Data supplied
**********

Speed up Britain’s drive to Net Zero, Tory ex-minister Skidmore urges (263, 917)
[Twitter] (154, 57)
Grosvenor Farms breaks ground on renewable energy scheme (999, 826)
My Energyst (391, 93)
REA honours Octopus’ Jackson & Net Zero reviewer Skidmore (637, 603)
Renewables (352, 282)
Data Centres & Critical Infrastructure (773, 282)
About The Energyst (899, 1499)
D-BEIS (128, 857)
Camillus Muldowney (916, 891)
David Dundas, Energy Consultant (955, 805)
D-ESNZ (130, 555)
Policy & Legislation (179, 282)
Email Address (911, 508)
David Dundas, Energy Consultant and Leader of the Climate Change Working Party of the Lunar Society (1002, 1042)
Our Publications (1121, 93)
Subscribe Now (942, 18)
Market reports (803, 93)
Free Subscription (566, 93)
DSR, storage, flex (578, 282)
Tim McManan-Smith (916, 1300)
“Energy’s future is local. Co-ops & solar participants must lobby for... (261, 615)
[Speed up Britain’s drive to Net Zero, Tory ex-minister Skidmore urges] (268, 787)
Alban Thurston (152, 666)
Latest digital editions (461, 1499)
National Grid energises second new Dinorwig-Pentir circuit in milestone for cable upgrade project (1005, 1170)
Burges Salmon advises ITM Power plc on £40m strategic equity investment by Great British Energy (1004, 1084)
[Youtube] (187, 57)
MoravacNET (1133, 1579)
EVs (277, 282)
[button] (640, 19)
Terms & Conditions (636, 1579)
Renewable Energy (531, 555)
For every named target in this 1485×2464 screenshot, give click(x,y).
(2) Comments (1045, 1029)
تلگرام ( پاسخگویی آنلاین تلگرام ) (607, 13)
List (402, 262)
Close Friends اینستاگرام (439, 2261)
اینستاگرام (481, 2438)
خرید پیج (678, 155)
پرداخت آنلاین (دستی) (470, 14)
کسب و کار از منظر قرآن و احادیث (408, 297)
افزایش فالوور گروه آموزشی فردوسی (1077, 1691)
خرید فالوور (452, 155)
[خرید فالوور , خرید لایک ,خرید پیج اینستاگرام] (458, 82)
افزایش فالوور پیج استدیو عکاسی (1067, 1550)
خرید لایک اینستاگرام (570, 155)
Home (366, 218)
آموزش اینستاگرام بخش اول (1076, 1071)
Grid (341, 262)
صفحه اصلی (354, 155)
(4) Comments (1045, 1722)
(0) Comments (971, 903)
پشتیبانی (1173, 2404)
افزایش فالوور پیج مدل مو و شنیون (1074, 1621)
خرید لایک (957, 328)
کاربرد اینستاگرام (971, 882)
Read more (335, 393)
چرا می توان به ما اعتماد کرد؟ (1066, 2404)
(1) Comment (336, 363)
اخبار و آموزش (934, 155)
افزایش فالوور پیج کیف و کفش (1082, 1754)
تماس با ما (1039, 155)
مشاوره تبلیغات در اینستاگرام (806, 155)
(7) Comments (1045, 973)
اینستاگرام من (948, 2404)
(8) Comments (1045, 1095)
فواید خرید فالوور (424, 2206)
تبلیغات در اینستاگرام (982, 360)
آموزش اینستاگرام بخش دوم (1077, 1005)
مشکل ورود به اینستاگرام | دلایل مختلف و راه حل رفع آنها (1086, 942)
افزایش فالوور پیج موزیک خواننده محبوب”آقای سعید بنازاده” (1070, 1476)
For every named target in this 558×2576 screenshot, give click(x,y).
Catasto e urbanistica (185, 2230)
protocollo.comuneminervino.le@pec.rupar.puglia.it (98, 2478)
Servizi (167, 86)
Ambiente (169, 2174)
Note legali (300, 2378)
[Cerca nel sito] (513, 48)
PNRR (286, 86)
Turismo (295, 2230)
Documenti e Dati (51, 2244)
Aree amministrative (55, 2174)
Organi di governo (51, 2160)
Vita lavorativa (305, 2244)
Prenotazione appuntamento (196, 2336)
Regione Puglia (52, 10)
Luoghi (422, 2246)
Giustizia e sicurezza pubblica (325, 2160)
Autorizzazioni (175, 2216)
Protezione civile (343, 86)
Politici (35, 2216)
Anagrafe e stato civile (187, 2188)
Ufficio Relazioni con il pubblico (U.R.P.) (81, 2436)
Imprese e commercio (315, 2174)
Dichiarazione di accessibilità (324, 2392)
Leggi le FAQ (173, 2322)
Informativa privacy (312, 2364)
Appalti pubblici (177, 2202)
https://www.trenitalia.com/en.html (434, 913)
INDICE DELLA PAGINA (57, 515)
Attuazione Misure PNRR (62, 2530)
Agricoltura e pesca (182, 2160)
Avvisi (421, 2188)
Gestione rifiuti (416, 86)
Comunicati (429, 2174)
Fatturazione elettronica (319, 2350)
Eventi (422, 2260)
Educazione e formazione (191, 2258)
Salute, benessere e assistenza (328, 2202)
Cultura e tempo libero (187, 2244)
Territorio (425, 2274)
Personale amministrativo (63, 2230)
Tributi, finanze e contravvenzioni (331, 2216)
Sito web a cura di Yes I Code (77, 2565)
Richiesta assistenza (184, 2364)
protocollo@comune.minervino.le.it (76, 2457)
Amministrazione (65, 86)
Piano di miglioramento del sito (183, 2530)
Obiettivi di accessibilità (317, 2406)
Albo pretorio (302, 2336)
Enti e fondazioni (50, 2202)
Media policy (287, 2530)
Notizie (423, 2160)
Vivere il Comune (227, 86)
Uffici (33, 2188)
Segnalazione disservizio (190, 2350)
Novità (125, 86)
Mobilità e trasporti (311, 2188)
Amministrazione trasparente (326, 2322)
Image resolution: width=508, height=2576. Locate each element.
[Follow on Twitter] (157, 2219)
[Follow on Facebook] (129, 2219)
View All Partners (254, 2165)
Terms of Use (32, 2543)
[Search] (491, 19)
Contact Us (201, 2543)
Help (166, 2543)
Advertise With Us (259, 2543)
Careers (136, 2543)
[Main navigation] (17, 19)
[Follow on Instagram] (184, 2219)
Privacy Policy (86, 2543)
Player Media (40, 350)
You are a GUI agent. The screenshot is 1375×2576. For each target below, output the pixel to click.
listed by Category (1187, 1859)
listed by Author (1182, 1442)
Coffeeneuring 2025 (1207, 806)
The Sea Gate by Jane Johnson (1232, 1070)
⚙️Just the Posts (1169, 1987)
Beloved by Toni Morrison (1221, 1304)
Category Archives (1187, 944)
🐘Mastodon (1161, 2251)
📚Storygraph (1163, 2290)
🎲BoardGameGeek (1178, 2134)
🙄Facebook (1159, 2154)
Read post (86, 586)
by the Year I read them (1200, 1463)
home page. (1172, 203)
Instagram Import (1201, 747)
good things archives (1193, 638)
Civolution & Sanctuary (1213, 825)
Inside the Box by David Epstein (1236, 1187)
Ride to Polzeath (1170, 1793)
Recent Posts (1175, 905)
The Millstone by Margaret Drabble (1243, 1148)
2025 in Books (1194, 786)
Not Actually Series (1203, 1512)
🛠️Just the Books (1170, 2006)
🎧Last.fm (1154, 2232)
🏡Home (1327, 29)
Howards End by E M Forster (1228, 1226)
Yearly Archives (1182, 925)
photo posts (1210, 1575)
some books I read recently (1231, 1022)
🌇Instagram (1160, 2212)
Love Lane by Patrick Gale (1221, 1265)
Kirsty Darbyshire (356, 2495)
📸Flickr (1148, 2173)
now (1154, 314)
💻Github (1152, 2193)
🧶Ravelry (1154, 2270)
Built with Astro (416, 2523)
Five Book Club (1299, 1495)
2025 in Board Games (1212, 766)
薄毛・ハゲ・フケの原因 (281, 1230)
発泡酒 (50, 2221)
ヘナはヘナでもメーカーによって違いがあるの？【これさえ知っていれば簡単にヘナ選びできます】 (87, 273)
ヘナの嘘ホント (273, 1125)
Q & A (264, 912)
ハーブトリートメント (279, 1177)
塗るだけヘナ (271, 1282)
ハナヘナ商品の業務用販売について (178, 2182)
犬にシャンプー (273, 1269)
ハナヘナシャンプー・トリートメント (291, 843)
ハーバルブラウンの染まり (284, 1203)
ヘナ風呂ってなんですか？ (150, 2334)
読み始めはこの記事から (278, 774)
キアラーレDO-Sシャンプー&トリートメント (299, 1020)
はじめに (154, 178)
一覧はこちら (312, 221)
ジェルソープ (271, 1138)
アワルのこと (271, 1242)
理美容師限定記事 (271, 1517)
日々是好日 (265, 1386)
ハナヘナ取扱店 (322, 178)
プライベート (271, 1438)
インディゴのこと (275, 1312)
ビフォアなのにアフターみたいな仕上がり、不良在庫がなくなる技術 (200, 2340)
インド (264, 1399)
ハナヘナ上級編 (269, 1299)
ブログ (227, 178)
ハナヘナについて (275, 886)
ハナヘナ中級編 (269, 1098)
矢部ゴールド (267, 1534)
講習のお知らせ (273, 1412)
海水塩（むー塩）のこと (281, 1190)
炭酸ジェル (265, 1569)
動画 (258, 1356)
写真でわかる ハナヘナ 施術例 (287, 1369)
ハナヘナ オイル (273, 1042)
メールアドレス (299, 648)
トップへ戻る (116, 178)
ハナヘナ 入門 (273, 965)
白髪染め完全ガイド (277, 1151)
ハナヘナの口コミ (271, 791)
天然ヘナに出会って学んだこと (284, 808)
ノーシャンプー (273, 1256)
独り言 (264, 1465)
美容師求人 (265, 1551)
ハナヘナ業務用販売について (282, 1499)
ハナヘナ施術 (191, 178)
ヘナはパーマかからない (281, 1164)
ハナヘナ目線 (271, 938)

**********

Write out the listing's lines exactly, from its first line through the line that contains "Tim McManan-Smith (916, 1300)", and stop there.

Speed up Britain’s drive to Net Zero, Tory ex-minister Skidmore urges (263, 917)
[Twitter] (154, 57)
Grosvenor Farms breaks ground on renewable energy scheme (999, 826)
My Energyst (391, 93)
REA honours Octopus’ Jackson & Net Zero reviewer Skidmore (637, 603)
Renewables (352, 282)
Data Centres & Critical Infrastructure (773, 282)
About The Energyst (899, 1499)
D-BEIS (128, 857)
Camillus Muldowney (916, 891)
David Dundas, Energy Consultant (955, 805)
D-ESNZ (130, 555)
Policy & Legislation (179, 282)
Email Address (911, 508)
David Dundas, Energy Consultant and Leader of the Climate Change Working Party of the Lunar Society (1002, 1042)
Our Publications (1121, 93)
Subscribe Now (942, 18)
Market reports (803, 93)
Free Subscription (566, 93)
DSR, storage, flex (578, 282)
Tim McManan-Smith (916, 1300)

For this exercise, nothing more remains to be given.